Brief → Could you return the entire listing below exactly as written?

The records →
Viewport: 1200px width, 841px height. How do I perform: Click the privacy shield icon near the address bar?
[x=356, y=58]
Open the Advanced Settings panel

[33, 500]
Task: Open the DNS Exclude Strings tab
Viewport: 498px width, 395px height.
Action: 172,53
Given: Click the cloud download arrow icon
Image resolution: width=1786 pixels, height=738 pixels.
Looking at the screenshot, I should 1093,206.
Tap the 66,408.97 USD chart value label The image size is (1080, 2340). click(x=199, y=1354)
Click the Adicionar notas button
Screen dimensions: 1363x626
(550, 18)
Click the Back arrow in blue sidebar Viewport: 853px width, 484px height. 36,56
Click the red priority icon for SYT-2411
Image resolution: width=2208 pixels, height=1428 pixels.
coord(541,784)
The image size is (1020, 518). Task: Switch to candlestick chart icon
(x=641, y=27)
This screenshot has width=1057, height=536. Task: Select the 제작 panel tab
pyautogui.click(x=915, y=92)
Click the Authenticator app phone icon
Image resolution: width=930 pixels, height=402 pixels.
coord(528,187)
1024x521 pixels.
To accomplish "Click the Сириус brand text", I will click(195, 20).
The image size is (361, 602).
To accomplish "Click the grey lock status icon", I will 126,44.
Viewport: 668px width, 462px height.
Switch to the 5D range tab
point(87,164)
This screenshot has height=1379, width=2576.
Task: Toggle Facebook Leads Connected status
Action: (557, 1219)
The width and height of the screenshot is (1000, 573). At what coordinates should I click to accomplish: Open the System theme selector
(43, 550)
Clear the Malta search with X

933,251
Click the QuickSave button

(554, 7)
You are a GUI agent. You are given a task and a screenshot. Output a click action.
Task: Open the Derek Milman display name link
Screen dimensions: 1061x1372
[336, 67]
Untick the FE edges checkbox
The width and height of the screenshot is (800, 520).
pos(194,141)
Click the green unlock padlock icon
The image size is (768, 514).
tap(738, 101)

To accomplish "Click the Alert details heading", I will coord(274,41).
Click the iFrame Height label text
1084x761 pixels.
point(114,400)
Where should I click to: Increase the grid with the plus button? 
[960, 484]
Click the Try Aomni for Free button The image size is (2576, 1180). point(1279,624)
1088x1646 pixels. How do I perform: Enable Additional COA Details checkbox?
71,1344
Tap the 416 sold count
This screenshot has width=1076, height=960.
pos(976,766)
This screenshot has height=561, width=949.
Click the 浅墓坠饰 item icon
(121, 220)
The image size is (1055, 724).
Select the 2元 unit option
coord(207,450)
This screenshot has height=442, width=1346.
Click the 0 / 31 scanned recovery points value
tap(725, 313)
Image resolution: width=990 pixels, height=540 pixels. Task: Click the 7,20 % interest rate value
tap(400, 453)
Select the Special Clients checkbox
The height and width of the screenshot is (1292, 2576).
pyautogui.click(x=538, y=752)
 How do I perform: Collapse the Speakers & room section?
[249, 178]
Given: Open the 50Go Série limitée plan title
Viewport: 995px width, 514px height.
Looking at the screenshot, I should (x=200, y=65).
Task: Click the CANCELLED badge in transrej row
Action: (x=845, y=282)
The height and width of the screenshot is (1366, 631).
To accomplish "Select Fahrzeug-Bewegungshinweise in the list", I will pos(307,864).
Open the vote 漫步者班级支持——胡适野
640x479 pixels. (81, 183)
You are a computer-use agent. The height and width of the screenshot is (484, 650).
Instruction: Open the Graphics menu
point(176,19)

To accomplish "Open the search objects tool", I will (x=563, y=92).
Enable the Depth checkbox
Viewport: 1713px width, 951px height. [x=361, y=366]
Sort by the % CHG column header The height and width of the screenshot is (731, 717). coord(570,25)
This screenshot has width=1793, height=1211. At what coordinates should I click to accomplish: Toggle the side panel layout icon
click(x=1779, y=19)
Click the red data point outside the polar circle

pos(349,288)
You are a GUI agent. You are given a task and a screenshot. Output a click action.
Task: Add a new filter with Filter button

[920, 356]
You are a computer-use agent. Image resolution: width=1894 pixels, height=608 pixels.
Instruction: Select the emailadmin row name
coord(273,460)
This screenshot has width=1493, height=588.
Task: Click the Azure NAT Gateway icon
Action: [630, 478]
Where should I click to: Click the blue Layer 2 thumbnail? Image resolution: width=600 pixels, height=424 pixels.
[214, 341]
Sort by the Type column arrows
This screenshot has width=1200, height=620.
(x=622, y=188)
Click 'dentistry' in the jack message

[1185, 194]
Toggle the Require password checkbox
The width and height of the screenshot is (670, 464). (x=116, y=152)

Solution below →
Viewport: 1200px width, 841px height. How do I perform: Click the privacy shield icon near the address bar?
[x=356, y=58]
Open the Advanced Settings panel

[33, 500]
Task: Open the DNS Exclude Strings tab
Viewport: 498px width, 395px height.
Action: 172,53
Given: Click the cloud download arrow icon
Image resolution: width=1786 pixels, height=738 pixels.
Looking at the screenshot, I should 1093,206.
Tap the 66,408.97 USD chart value label The image size is (1080, 2340). click(x=199, y=1354)
Click the Adicionar notas button
Screen dimensions: 1363x626
(550, 18)
Click the Back arrow in blue sidebar Viewport: 853px width, 484px height. 36,56
Click the red priority icon for SYT-2411
Image resolution: width=2208 pixels, height=1428 pixels.
coord(541,784)
The image size is (1020, 518). Task: Switch to candlestick chart icon
(x=641, y=27)
This screenshot has width=1057, height=536. Task: Select the 제작 panel tab
pyautogui.click(x=915, y=92)
Click the Authenticator app phone icon
Image resolution: width=930 pixels, height=402 pixels.
coord(528,187)
1024x521 pixels.
To accomplish "Click the Сириус brand text", I will click(195, 20).
The image size is (361, 602).
To accomplish "Click the grey lock status icon", I will 126,44.
Viewport: 668px width, 462px height.
Switch to the 5D range tab
point(87,164)
This screenshot has height=1379, width=2576.
Task: Toggle Facebook Leads Connected status
Action: (557, 1219)
The width and height of the screenshot is (1000, 573). At what coordinates should I click to accomplish: Open the System theme selector
(43, 550)
Clear the Malta search with X

933,251
Click the QuickSave button

(554, 7)
You are a GUI agent. You are given a task and a screenshot. Output a click action.
Task: Open the Derek Milman display name link
Screen dimensions: 1061x1372
[336, 67]
Untick the FE edges checkbox
The width and height of the screenshot is (800, 520).
pos(194,141)
Click the green unlock padlock icon
The image size is (768, 514).
tap(738, 101)

To accomplish "Click the Alert details heading", I will coord(274,41).
Click the iFrame Height label text
1084x761 pixels.
point(114,400)
Where should I click to: Increase the grid with the plus button? 
[960, 484]
Click the Try Aomni for Free button The image size is (2576, 1180). point(1279,624)
1088x1646 pixels. How do I perform: Enable Additional COA Details checkbox?
71,1344
Tap the 416 sold count
This screenshot has width=1076, height=960.
pos(976,766)
This screenshot has height=561, width=949.
Click the 浅墓坠饰 item icon
(121, 220)
The image size is (1055, 724).
Select the 2元 unit option
coord(207,450)
This screenshot has height=442, width=1346.
Click the 0 / 31 scanned recovery points value
tap(725, 313)
Image resolution: width=990 pixels, height=540 pixels. Task: Click the 7,20 % interest rate value
tap(400, 453)
Select the Special Clients checkbox
The height and width of the screenshot is (1292, 2576).
pyautogui.click(x=538, y=752)
 How do I perform: Collapse the Speakers & room section?
[249, 178]
Given: Open the 50Go Série limitée plan title
Viewport: 995px width, 514px height.
Looking at the screenshot, I should (x=200, y=65).
Task: Click the CANCELLED badge in transrej row
Action: (x=845, y=282)
The height and width of the screenshot is (1366, 631).
To accomplish "Select Fahrzeug-Bewegungshinweise in the list", I will pos(307,864).
Open the vote 漫步者班级支持——胡适野
640x479 pixels. (81, 183)
You are a computer-use agent. The height and width of the screenshot is (484, 650).
Instruction: Open the Graphics menu
point(176,19)

To accomplish "Open the search objects tool", I will (x=563, y=92).
Enable the Depth checkbox
Viewport: 1713px width, 951px height. [x=361, y=366]
Sort by the % CHG column header The height and width of the screenshot is (731, 717). coord(570,25)
This screenshot has width=1793, height=1211. At what coordinates should I click to accomplish: Toggle the side panel layout icon
click(x=1779, y=19)
Click the red data point outside the polar circle

pos(349,288)
You are a GUI agent. You are given a task and a screenshot. Output a click action.
Task: Add a new filter with Filter button

[920, 356]
You are a computer-use agent. Image resolution: width=1894 pixels, height=608 pixels.
Instruction: Select the emailadmin row name
coord(273,460)
This screenshot has width=1493, height=588.
Task: Click the Azure NAT Gateway icon
Action: [630, 478]
Where should I click to: Click the blue Layer 2 thumbnail? Image resolution: width=600 pixels, height=424 pixels.
[214, 341]
Sort by the Type column arrows
This screenshot has width=1200, height=620.
(x=622, y=188)
Click 'dentistry' in the jack message

[1185, 194]
Toggle the Require password checkbox
The width and height of the screenshot is (670, 464). (x=116, y=152)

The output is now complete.